Be careful with your words. Once they are said, they can only be forgiven, not forgotten. – unknown

There is nothing in this world that gets me in more trouble than what I say. For some reason, I choose the most inopportune times to say some of the dumbest things. Generally, it happens in my marriage, but sometimes it creeps out of my house and into my friendships and other situations. I’ve always been impulsive like that and know that I should gauge my words and timing much better, but at 52 years old, it is still an area where I tend to struggle most. 

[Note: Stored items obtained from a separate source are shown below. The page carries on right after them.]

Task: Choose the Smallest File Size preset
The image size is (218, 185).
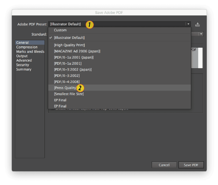Action: [69, 94]
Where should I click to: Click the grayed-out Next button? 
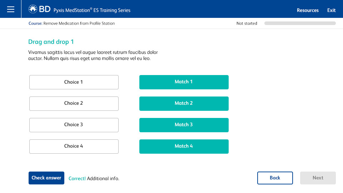[x=318, y=178]
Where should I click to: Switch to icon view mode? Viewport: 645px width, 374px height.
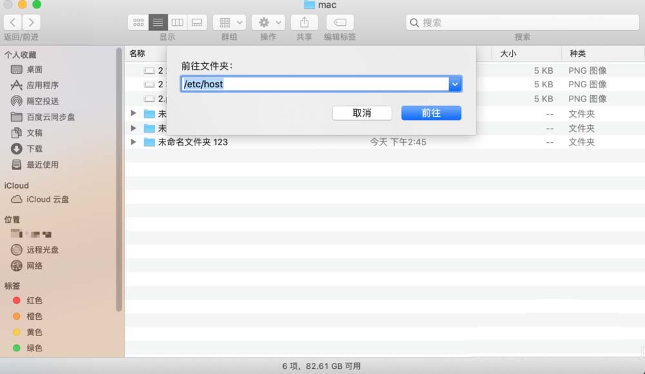click(x=138, y=21)
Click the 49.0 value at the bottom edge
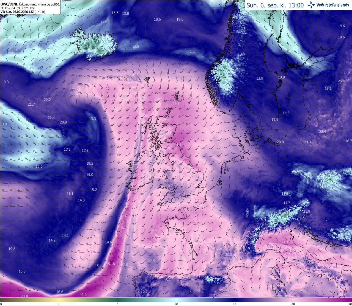 pos(83,294)
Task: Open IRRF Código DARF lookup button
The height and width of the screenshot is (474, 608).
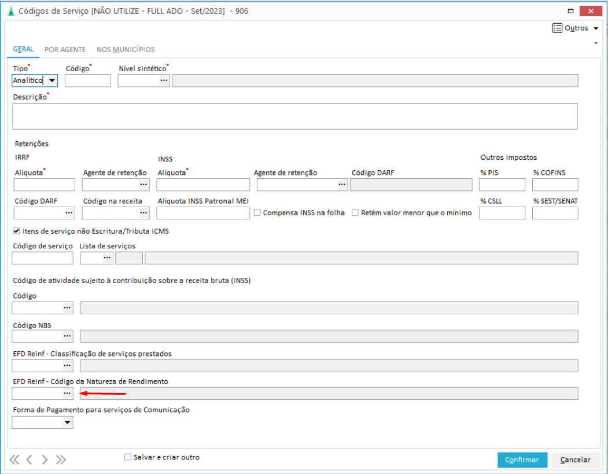Action: (69, 213)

It’s unhealthy, tears down, and discards grace to those who need it the most. 

 

We hurt others with our speech because we don’t think

I know what you’re saying. “I do think about what I’m going to say.” And you might have this part of your life mastered. But examine your heart and intentions. Sometimes things pour out of our mouths like honey and at other times like poison. In today’s society, hurtful words are a new part of everyday vocabulary. It’s the culture, and it’s how people tend to relate to one another. Has it become part of your speech?

Just watch news shows and sitcoms to see how the conversations go. People tear down other people with disregard to how those words hurt others. They don’t think. Again, I’m talking about myself as well. When our emotions get the best of us and go unchecked, our speech becomes a small fire that sets ablaze a forest (James 3:5).

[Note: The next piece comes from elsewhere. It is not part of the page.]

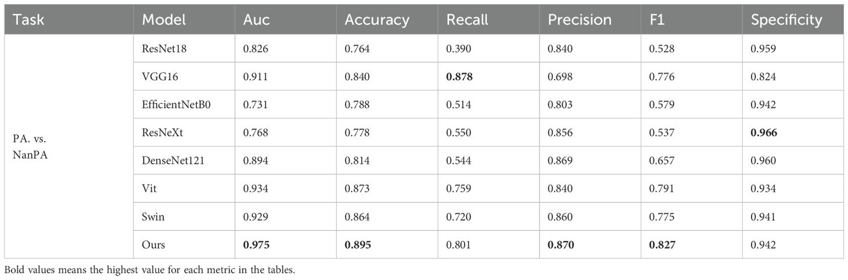Select the EfficientNetB0 row label

(x=173, y=105)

However, when we think before we speak, we build others up and gives grace that others need. Think before you speak.

 

We hurt others with our speech because we don’t care

This is the one that bothers me the most. Some people in the world don’t care what they say. They say it and hurt others, and it gives them a false strength and authority. Narcissistic people have a challenging time in this area because they seek to achieve power at any cost while abusing those around them verbally. That means treating their coworkers like pawns in a chess match and only seeing them as valuable when they are useful to increase the leader’s power and prestige. When they are no longer useful, there is no coming back. These kinds of leaders don’t care what they say to their employees as long as it increases the leader’s status. So they use words to invoke fear in their employees. This is sad, lacks grace, and displays a “don’t care” attitude.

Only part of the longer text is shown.